La no-wave, c’est vraiment différent, ce n’est pas le même pays, c’est vraiment lié aux Etats-Unis, principalement à New-York. La no-wave c’est le post-punk new-yorkais. Pour les vrais théoriciens de ce sujet, dont je ne fais pas partie, même si j’ai lu tout un tas de livres, il me semble qu’aux USA on n’en parle pas en faisant référence aux groupes de punk comme les Ramones, – le terme punk est né aux USA, c’était le nom d’un fanzine – Blondie, Modern Lovers, tous les groupes qui trainaient au CBGB (club situé à Manhattan qu’on considère comme le lieu de naissance du rock underground – ndlr).

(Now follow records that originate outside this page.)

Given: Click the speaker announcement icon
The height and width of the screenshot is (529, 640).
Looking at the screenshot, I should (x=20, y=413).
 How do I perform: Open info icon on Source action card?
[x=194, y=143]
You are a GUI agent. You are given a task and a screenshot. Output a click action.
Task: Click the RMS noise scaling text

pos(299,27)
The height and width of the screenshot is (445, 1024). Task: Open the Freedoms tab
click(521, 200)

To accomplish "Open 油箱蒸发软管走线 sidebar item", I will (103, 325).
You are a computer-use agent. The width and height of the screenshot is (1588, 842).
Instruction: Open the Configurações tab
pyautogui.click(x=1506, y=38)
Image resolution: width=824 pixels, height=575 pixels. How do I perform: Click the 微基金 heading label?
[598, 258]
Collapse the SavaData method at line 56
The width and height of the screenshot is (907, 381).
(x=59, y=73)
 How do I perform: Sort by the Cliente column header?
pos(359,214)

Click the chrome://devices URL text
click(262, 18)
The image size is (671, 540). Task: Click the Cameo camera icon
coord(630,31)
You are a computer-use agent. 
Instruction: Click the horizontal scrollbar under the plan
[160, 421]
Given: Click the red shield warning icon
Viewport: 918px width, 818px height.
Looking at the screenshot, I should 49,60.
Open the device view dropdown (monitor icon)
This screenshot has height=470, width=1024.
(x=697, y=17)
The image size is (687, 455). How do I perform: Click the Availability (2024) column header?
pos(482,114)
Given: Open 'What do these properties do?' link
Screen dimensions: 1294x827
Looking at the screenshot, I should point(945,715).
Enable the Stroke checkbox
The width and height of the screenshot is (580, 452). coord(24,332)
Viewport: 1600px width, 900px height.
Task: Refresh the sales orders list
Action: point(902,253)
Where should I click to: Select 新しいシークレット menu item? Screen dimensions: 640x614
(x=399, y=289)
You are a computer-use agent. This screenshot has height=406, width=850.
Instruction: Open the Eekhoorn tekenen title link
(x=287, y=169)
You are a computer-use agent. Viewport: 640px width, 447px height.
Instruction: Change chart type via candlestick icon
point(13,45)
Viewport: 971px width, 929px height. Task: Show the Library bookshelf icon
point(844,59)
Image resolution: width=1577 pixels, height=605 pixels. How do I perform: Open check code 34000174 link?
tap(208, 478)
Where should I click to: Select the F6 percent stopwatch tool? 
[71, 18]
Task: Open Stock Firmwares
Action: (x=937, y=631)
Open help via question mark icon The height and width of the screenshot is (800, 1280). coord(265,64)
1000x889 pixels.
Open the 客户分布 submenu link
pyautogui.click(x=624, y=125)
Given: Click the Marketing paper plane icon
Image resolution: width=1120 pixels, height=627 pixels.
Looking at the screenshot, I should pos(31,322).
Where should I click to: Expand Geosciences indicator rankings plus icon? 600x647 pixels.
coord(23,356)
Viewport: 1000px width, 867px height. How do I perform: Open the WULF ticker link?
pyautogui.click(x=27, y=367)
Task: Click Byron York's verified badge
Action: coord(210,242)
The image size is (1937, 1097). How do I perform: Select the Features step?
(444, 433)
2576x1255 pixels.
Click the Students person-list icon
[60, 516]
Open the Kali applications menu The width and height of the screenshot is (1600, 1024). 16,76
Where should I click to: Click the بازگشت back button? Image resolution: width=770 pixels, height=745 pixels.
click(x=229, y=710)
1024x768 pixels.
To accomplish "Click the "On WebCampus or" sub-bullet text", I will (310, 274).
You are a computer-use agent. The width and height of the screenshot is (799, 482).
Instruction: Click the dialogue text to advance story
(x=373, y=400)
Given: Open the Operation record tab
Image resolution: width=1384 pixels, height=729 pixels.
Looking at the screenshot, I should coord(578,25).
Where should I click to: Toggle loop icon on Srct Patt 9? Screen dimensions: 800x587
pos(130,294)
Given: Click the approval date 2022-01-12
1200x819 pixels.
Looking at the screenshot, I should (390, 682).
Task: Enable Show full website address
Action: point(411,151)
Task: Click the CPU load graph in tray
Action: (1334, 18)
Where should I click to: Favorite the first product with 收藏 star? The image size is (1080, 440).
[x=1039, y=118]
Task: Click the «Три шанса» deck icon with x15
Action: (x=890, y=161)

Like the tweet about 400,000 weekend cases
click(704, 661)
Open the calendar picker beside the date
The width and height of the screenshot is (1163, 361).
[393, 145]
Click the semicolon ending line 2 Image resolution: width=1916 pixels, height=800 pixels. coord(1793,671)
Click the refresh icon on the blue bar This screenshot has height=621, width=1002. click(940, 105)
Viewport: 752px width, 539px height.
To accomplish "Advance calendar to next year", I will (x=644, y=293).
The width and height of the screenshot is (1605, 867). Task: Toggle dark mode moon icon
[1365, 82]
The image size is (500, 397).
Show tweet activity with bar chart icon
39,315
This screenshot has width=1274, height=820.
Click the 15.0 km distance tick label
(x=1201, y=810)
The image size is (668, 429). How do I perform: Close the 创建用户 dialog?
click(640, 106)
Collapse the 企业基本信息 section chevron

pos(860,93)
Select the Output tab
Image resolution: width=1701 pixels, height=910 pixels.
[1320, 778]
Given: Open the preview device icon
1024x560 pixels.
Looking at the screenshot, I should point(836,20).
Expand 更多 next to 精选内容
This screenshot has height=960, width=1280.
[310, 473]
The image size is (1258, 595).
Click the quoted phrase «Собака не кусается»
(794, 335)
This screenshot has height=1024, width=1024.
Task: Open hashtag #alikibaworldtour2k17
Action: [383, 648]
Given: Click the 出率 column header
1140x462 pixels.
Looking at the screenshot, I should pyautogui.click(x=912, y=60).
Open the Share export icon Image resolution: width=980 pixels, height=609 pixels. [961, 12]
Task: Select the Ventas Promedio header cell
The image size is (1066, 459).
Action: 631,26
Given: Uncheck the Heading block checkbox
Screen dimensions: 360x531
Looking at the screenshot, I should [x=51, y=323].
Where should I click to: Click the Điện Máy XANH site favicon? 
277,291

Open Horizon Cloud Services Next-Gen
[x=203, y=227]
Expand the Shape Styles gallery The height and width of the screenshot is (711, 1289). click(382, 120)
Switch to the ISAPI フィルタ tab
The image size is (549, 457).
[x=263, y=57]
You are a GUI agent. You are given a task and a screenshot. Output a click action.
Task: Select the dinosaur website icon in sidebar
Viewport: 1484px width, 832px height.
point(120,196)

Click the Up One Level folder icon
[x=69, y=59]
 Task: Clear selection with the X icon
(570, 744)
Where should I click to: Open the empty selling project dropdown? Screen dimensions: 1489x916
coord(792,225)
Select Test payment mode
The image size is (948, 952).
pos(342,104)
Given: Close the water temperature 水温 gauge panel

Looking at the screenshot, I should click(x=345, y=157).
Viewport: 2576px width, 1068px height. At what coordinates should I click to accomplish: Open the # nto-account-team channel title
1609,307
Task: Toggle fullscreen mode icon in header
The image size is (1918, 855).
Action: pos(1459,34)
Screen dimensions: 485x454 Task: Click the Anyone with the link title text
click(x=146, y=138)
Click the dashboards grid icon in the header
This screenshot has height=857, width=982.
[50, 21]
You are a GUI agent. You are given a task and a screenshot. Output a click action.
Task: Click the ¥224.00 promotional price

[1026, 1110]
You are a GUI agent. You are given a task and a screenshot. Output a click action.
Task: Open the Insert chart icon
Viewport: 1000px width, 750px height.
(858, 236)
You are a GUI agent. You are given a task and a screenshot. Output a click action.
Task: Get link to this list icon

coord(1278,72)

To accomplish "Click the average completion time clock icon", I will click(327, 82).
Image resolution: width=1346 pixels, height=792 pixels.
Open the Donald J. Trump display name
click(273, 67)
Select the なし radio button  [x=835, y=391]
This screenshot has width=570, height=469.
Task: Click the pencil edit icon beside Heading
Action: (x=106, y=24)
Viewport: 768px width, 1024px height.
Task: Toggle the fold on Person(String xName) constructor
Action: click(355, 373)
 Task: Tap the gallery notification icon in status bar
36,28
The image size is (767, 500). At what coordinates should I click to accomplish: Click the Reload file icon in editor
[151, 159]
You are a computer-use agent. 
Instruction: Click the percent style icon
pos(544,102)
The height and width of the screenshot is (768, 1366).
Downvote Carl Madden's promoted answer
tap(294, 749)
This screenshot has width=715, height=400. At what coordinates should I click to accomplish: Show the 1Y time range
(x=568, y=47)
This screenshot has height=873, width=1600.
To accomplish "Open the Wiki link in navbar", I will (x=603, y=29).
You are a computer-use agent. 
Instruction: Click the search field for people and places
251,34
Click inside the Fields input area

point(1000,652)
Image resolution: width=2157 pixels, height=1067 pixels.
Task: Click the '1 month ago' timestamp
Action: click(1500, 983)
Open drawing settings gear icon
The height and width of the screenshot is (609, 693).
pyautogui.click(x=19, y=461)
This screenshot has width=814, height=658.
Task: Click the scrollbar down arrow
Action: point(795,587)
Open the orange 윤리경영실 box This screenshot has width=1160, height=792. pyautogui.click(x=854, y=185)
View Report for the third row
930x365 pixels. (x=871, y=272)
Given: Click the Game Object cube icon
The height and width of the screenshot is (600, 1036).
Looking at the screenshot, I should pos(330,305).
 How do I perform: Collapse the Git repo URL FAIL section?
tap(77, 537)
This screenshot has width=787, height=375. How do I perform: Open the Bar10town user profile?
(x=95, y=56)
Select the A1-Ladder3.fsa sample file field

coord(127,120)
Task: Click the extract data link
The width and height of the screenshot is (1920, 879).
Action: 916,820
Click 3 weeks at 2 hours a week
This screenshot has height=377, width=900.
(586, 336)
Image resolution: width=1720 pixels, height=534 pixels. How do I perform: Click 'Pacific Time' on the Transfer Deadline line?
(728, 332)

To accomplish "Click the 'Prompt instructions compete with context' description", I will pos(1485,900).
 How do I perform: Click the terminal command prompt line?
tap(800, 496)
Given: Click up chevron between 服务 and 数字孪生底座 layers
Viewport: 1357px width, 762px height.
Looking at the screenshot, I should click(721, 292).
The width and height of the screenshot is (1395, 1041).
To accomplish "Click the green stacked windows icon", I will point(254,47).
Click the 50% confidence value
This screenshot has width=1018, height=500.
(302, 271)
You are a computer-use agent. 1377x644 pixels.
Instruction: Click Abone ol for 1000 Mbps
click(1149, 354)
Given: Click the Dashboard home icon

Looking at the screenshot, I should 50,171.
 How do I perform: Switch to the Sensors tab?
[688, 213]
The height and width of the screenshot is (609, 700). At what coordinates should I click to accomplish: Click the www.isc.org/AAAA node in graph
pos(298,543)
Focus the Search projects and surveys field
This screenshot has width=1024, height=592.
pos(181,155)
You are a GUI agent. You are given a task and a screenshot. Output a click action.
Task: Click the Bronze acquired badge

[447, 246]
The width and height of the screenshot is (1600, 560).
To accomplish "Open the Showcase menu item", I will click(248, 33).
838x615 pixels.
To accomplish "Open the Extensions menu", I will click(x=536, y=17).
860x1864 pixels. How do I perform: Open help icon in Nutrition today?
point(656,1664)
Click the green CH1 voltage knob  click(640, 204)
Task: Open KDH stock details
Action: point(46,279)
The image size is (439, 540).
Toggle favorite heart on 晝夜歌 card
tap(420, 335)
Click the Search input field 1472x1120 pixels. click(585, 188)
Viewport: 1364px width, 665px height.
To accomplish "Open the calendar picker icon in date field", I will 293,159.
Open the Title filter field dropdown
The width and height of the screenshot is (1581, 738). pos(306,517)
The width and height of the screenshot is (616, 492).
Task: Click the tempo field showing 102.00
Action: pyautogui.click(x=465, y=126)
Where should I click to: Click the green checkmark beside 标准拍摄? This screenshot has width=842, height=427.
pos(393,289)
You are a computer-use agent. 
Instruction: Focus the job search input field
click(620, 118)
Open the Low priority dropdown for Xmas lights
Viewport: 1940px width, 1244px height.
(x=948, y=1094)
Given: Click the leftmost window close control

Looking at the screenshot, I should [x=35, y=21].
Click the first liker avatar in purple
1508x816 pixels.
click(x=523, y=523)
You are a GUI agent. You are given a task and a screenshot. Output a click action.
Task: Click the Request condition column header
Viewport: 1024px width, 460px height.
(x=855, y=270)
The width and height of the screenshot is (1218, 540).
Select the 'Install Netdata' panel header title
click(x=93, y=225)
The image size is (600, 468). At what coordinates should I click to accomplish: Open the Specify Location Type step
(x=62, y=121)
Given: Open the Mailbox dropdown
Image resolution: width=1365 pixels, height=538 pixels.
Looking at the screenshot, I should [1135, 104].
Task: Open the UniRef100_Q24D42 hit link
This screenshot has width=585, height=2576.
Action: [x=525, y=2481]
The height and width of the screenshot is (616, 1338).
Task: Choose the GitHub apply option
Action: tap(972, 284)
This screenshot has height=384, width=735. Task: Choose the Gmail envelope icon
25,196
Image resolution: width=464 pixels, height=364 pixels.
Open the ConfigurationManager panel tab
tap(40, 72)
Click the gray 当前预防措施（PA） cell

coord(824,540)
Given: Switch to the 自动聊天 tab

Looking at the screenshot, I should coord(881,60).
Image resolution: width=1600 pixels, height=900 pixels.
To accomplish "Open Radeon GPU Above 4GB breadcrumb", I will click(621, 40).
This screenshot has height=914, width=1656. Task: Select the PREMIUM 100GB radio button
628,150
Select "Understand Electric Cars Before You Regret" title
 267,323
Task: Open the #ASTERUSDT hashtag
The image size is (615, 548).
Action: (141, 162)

Un groupe comme Suicide était considéré comme punk alors que quand on l’écoute… C’est très punk dans l’attitude, mais c’est tout. Aux Etats-Unis on a beaucoup plus parlé d’avant-garde que de punk, et le punk ne s’est jamais vraiment imposé puisque c’était le nom d’une revue. La no-wave serait donc le post-punk américain : DNA, Lydia Lunch, Jesus and the Jerks, Liquid Liquid. Les théoriciens du genre pourront hurler mais la no-wave aux Etats-Unis a pris racine dans le disco (à cause du club 54 – ndlr) là où le punk anglais prenait plutôt dans la pop et le rock.
Et aujourd’hui ?
Il y a un album de Franz Ferdinand qui est hyper Gang of Four, avec quelque chose de plus pop, mais il y a vraiment ce truc. The Rapture, qui a fait produire son album par LCD Soundsystem, par James Murphy, a ce truc totalement post-punk, ils sont dans une fascination de cette époque-là. Il y a vraiment des lignes de voix ou des sons qui sont pompés sur des morceaux de PIL (Public Image Ltd.). Parfois on dirait Robert Smith (chanteur de The Cure – ndlr), beaucoup moins maintenant mais sur les premiers EP du groupe il y a vraiment cette volonté. Ils se réclament de cette esthétique, et il y a des bonnes choses dessus ! Pareil avec These New Puritans, même si leur deuxième album est parti vers un truc beaucoup plus Radiohead et classique à sa manière.
Par contre, on n’est plus dans le post-punk aujourd’hui parce qu’il s’est passé tellement de choses, notamment liées au contexte mercantile de la musique. Mais la new-wave est très à la mode en France aujourd’hui, il y a beaucoup de producteurs qui font sonner les caisses claires comme dans les années 80, les synthés. Un groupe comme La Femme se réclame plutôt du mouvement synth-pop. J’entends les références, mais ça va être plus sur une esthétique qu’une attitude. On est bien au-delà du punk, les villes ne sont plus les mêmes, les gens ne sont plus les mêmes, et le monde de la musique n’est vraiment plus du tout le même. C’est différent. Aujourd’hui, ça manque un peu d’inventivité.